The wonder of the baths aside, the Old Magazine House is an extremely pleasant place to stay in. Small and cosy, it is tucked away in a densely wooded spot well off the road. It’s just a row of a few log huts on stilts, the gol ghar, and the bird baths with their cordoned watching area. Interestingly there is a dorm with bunk beds and a warren of shared loos attached.

Lakshman encouraged me to come back in the summer once for the birds, and again a little later, as soon as the first couple of pre-monsoon showers arrived, to look for snakes – Russel’s viper, saw-scaled viper, vine snake, Malabar pit viper, green pit viper and more. These can evidently be found on the rough trail between the camp and the road. He did warn me though that the place would be teeming with leeches. I hate leeches. Everyone does, but I hate leeches with an especially vicious intensity. But perhaps I’ll hazard a trip when the rains start to try my luck with the snakes.

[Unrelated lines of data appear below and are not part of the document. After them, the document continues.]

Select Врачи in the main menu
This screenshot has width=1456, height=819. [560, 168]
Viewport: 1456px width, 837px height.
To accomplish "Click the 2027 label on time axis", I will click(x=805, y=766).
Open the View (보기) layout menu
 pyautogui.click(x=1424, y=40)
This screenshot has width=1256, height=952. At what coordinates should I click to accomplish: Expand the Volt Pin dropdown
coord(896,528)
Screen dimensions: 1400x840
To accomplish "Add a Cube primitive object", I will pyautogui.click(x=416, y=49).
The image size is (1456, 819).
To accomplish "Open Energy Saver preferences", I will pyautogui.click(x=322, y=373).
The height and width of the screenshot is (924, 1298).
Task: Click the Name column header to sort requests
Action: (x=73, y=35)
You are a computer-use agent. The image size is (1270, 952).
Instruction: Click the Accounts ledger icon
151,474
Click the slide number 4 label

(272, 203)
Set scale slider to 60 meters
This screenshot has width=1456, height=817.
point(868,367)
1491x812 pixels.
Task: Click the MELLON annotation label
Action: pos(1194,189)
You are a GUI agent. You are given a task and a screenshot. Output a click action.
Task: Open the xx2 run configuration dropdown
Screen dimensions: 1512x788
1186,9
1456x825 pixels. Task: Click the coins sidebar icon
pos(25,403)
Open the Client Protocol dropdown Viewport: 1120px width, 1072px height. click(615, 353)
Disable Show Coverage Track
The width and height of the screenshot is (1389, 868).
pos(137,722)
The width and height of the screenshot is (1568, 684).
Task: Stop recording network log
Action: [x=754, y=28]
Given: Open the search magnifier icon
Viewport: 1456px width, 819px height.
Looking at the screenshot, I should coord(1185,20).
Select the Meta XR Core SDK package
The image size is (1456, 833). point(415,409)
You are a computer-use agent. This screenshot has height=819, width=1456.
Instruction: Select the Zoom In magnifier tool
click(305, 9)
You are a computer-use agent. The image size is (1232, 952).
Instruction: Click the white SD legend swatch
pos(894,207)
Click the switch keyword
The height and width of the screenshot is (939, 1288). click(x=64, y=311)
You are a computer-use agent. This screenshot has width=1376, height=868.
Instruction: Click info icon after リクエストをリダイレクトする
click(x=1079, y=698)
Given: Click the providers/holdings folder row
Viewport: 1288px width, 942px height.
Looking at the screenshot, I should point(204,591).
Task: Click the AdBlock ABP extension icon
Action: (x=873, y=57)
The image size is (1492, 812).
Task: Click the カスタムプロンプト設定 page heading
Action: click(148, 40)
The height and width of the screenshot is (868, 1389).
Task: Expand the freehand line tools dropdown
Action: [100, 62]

I’m now dreaming of managing a trip to the OMH off the vacation season and in mid-week sometime, when the place will be empty of its gawking audience. Just the birds and me, if that is ever possible. Vinayak, the amiable and very knowledgeable naturalist at the OMH has promised to sit with me and help identify bird calls if I ever get there on a quiet day.

There’s a government saw mill and timber depot near the Kali camp, and this has a couple of trees which evidently harbor some lively birdlife when in fruit. Lakshman took me there this morning, but my luck was out. There were no figs on offer and the place was quiet as owls’ wings.

Incidentally, I should point out that I skipped the safaris into the Dandeli Anshi Tiger Reserve (DATR) as the forest is overcrowded with too many vehicles in it, and suffers from a poor reputation as far as sightings go. The DATR is reputed to harbour melanistic (black) leopards among other fauna, but the daytime jeep safari was not going to help me sight them.

Before I end this post, I should also point out that Kali’s faults aside, the staff have the same thoughtful courtesy that is the hallmark of JLR everywhere. Shashi, the activity organizer and naturalist at Kali went out of his way to keep me happily engaged. Anand did a masterful job of the coracle ride. And Lakshman was with me for pretty much the rest of the time, working tirelessly to spot birds, birds and more birds for me to gawk at. These guys are very good at what they do.